Co­(II)–salen and related complexes efficiently catalyze the oxidation of benzylic and aliphatic primary alcohols to carboxylic acids using 30% hydrogen peroxide in acetonitrile at elevated temperatures (∼80 °C), affording good yields (Figure b). Furthermore, immobilized cobalt-based catalysts have been developed, with a notable example being cobalt­(II) thioporphyrazine immobilized on magnetic silica, facilitating the selective oxidation of benzylic alcohols to benzoic acids in an aqueous medium using hydrogen peroxide as the oxidant.

Polyoxometalates have attracted attention as recyclable peroxo catalysts. It was demonstrated that Zn-substituted polyoxometalates promote clean alcohol-to-acid oxidations with hydrogen peroxide under microwave irradiation, highlighting the role of heteropolyacid acidity in stabilizing reactive peroxo intermediates.
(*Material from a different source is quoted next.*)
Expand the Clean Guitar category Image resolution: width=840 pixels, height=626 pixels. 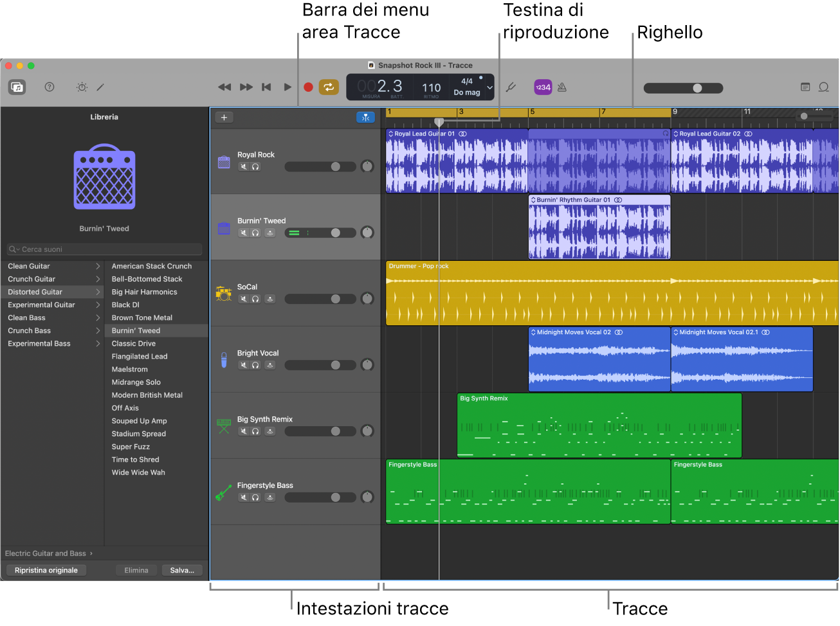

More recently, amino acid-modified Keggin-type polyoxometalates were shown to selectively oxidize primary aliphatic alcohols such as 1-propanol to propionic acid in aqueous media, while tungstate-based polyoxometalates immobilized on porous aromatic frameworks delivered high yields of benzoic acids under heterogeneous aqueous conditions.

In parallel, noble metal nanoparticles have emerged as effective heterogeneous catalysts for hydrogen peroxide-driven oxidations. Pt(0) nanoparticles supported on silica were reported for the oxidation of a wide range of aliphatic, benzylic, and allylic primary alcohols to the corresponding carboxylic acids in continuous flow, with isolated yields reaching up to 98% (Figure c). In addition to transition metal catalysis, metal-free hydrogen peroxide activation strategies were developed. For instance, peroxybenzoic acid was formed in situ upon treatment of polymeric benzoic acid with hydrogen peroxide. The reactive polymeric peracid was capable of oxidizing primary alcohols to acids with high yields and selectivity (Figure d).
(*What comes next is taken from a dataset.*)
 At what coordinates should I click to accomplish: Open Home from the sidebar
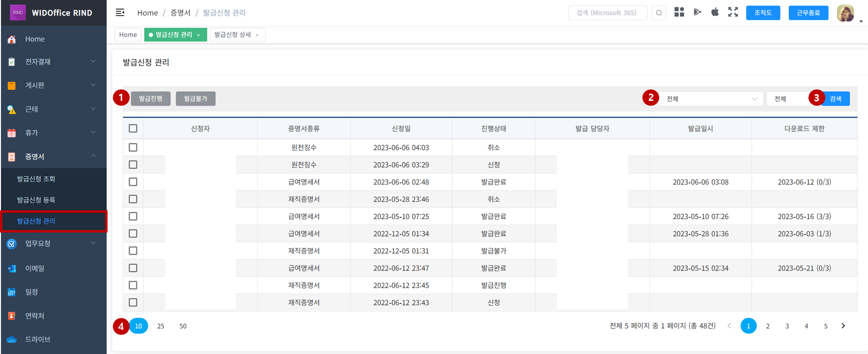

Yet, oxidation of primary alcohols using hydrogen peroxide has been mainly carried out at the laboratory scale. Indeed, these routes remain a niche but can be attractive when the advantages of aqueous media, low halide and metal content, and higher safety in flow systems outweigh the issues related to handling hydrogen peroxide and potentially dangerous peroxo species. Broader application will depend on the development of robust, recyclable heterogeneous catalysts, corrosion-resistant operation conditions at pH 1–3, metered hydrogen peroxide delivery, or in situ hydrogen peroxide generation.

Molecular Oxygen as the Oxidant

Similar to hydrogen peroxide, molecular oxygen is an oxidant of choice for potential sustainable oxidations due to its abundance, atom economy, and benign reaction coproduct (water). Historically, large-scale hydrocarbon oxidations with O2 enabled industrial carboxylic acid production. For instance, in 1920, early paraffin oxidation studies showed that diluted O2 or air streams resulted in higher fatty acid yields, although overoxidation and byproduct formation also occurred.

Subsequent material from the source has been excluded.